Le travail qui est donné à voir jusqu’au 6 juin 2022 au Mudam est la deuxième œuvre la plus importante de la carrière de l’artiste new-yorkaise désormais âgée de 61 ans. À partir de 2016, et l’élection de Donald Trump à la présidence des États-Unis, elle a entrepris de documenter une des obsessions du candidat populiste, à savoir la frontière avec le Mexique, le long des 2.000 kilomètres durant lesquels le fleuve Rio Bravo (Rio Grande pour les Américains) fait „oeuvre“ de frontière, souvent doublée de barrières: entre la ville mexicaine de Ciudad Juárez (et sa jumelle El Paso, de l’autre côté de la frontière) jusqu’au golfe du Mexique.
„Non-spectaculaire“
De cette aventure, Zoe Leonard a tiré 450 clichés.
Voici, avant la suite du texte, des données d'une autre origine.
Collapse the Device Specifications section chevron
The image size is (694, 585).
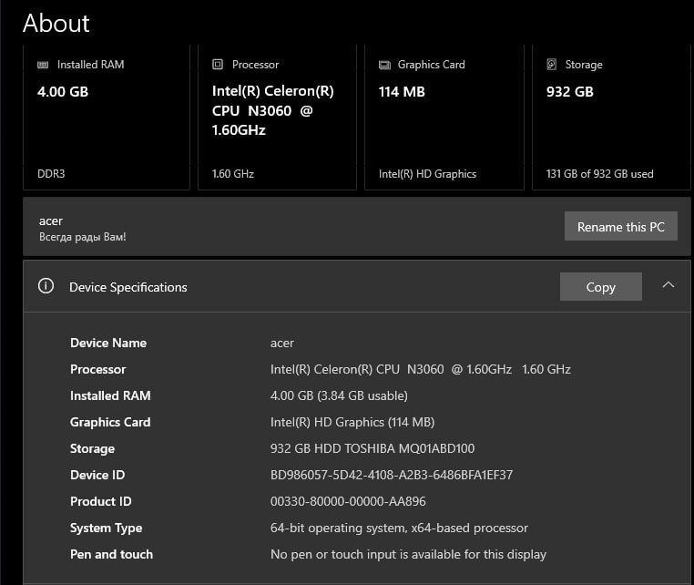[x=668, y=286]
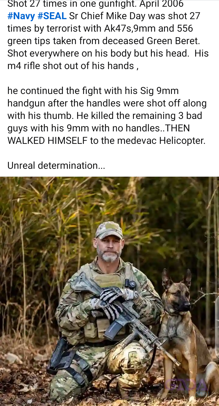The height and width of the screenshot is (406, 219).
Task: Tap the soldier's camouflage cap in photo
Action: point(109,230)
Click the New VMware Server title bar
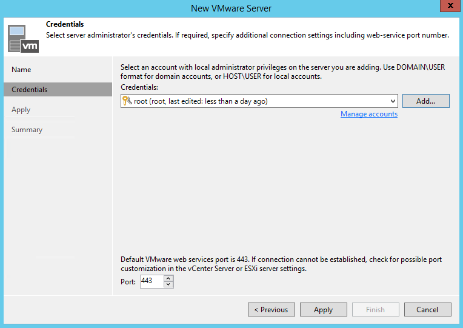 231,8
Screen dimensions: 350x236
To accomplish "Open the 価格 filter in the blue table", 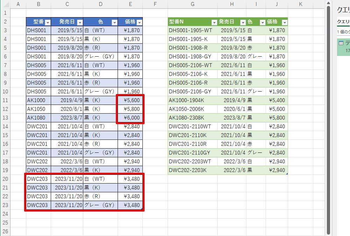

Pour l’exposition „Al Rio/To the river“ au Mudam, elle en a sélectionné 295. Le parcours qui va en serpentant à travers les deux grandes salles du premier étage a été créé sur mesure. La hauteur des photos et des murs blancs sur lesquelles elles sont accrochées, comme leur espacement, ont été pensés en collaboration entre un designer de Madrid et l’artiste.
Ce qui ressort de ce travail, c’est l’impossibilité à dresser un mur étanche à proximité d’un fleuve. D’abord parce qu’il y a des réalités économiques. Et la liberté de circulation des marchandises autorise ce que l’objectif de limiter la circulation des personnes ne devrait pas permettre. C’est la surveillance policière qui doit conjuguer les deux. Les séquences de photos qui continuent l’exposition sont jalonnées des passages et des contrôles opérés par la „border patrol“, de ses techniques de repérage des traces laissées par les migrants, de ses institutions de rétention et de tous les moyens de transport qu’ils utilisent pour empêcher les passages clandestins.
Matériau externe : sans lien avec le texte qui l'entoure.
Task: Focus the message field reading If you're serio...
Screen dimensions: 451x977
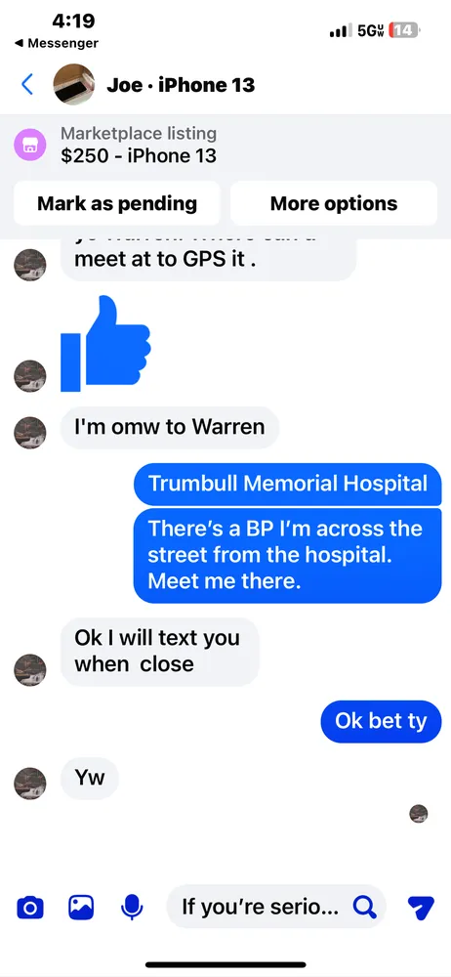Action: 259,907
Une frontière, c’est aussi une distance à couvrir, une géologie et un tracé variables. „La nature changeante du fleuve – qui déborde périodiquement, change de cours et creuse de nouveaux sillons –, va à l’encontre de la fonction politique qu’il est censé remplir“, commente l’artiste. Là où le Rio Bravo se resserre et que sa vallée s’encaisse, Zoe Leonard saisit de magnifiques paysages d’un cavalier et son cheval pataugeant dans le fleuve, une image de liberté, un souffle dans l’exposition. L’artiste brise ainsi les stéréotypes en prenant à rebours l’art de la photographie tel que la majorité de ses collègues le pratiquent. „Zoe Leonard cherche à déjouer l’idée de l’instant décisif en s’intéressant à ce qui est non-spectaculaire“, explique le curateur de l’exposition, Christophe Gallois. Elle nous montre comment les aménagements de la frontière ont créé aussi de nouveaux lieux de rencontres et de nouvelles zones de divertissement. Et elle rappelle la subjectivité du regard que l’on peut poser sur une frontière, en renonçant à couper le cadre négatif des photos qu’elle expose.
Zoe Leonard se balade ainsi de part et d’autre du fleuve, des deux pays, met du mouvement et multiplie les perspectives en laissant au visiteur le soin de faire sa propre lecture du travail qu’il a sous les yeux. À la fin de l’exposition, à l’embouchure où le fleuve se jette dans le Golfe du Mexique, elle ne le laisse toutefois pas se laisser adoucir par le calme des scènes présentées qui tranche avec la tension des clichés précédents. Elle le fait passer dans une dernière salle sous forme de rappel à l’ordre, où l’on voit des images de vidéo-surveillance surprenant des gens marchant le long de la frontière.